Task to complete
Transcribe all of the data exactly, leaving nothing out.

-*-*-

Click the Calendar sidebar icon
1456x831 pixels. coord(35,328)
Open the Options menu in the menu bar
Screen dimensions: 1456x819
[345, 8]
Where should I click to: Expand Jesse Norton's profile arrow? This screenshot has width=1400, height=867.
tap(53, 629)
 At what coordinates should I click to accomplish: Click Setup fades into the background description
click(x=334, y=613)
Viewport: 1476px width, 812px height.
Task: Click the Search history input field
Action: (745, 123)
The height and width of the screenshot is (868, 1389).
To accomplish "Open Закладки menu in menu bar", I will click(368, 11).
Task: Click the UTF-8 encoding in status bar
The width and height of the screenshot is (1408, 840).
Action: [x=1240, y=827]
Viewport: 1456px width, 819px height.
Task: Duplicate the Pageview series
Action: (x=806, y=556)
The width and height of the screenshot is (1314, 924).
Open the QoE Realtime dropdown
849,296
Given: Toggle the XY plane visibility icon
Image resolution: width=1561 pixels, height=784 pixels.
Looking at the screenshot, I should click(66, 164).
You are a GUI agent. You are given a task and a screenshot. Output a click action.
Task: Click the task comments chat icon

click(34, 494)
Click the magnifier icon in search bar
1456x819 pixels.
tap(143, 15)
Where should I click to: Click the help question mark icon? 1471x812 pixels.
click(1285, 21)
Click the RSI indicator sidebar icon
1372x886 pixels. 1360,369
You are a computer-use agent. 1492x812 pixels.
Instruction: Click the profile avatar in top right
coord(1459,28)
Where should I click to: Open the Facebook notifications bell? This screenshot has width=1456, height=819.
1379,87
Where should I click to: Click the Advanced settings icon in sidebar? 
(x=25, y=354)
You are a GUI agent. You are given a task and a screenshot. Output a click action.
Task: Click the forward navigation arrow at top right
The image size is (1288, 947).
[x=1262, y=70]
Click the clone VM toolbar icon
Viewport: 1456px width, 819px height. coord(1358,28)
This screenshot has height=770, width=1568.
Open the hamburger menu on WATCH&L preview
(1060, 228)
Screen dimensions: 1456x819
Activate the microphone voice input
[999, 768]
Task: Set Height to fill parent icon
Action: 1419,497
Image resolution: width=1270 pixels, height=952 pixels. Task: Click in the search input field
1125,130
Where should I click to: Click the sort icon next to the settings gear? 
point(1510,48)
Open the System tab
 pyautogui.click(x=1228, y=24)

-*-*-

Answer box
Click the Calendar sidebar icon
1456x831 pixels. coord(35,328)
Open the Options menu in the menu bar
Screen dimensions: 1456x819
[345, 8]
Where should I click to: Expand Jesse Norton's profile arrow? This screenshot has width=1400, height=867.
tap(53, 629)
 At what coordinates should I click to accomplish: Click Setup fades into the background description
click(x=334, y=613)
Viewport: 1476px width, 812px height.
Task: Click the Search history input field
Action: (745, 123)
The height and width of the screenshot is (868, 1389).
To accomplish "Open Закладки menu in menu bar", I will click(368, 11).
Task: Click the UTF-8 encoding in status bar
The width and height of the screenshot is (1408, 840).
Action: [x=1240, y=827]
Viewport: 1456px width, 819px height.
Task: Duplicate the Pageview series
Action: (x=806, y=556)
The width and height of the screenshot is (1314, 924).
Open the QoE Realtime dropdown
849,296
Given: Toggle the XY plane visibility icon
Image resolution: width=1561 pixels, height=784 pixels.
Looking at the screenshot, I should click(66, 164).
You are a GUI agent. You are given a task and a screenshot. Output a click action.
Task: Click the task comments chat icon

click(34, 494)
Click the magnifier icon in search bar
1456x819 pixels.
tap(143, 15)
Where should I click to: Click the help question mark icon? 1471x812 pixels.
click(1285, 21)
Click the RSI indicator sidebar icon
1372x886 pixels. 1360,369
You are a computer-use agent. 1492x812 pixels.
Instruction: Click the profile avatar in top right
coord(1459,28)
Where should I click to: Open the Facebook notifications bell? This screenshot has width=1456, height=819.
1379,87
Where should I click to: Click the Advanced settings icon in sidebar? 
(x=25, y=354)
You are a GUI agent. You are given a task and a screenshot. Output a click action.
Task: Click the forward navigation arrow at top right
The image size is (1288, 947).
[x=1262, y=70]
Click the clone VM toolbar icon
Viewport: 1456px width, 819px height. coord(1358,28)
This screenshot has height=770, width=1568.
Open the hamburger menu on WATCH&L preview
(1060, 228)
Screen dimensions: 1456x819
Activate the microphone voice input
[999, 768]
Task: Set Height to fill parent icon
Action: 1419,497
Image resolution: width=1270 pixels, height=952 pixels. Task: Click in the search input field
1125,130
Where should I click to: Click the sort icon next to the settings gear? 
point(1510,48)
Open the System tab
 pyautogui.click(x=1228, y=24)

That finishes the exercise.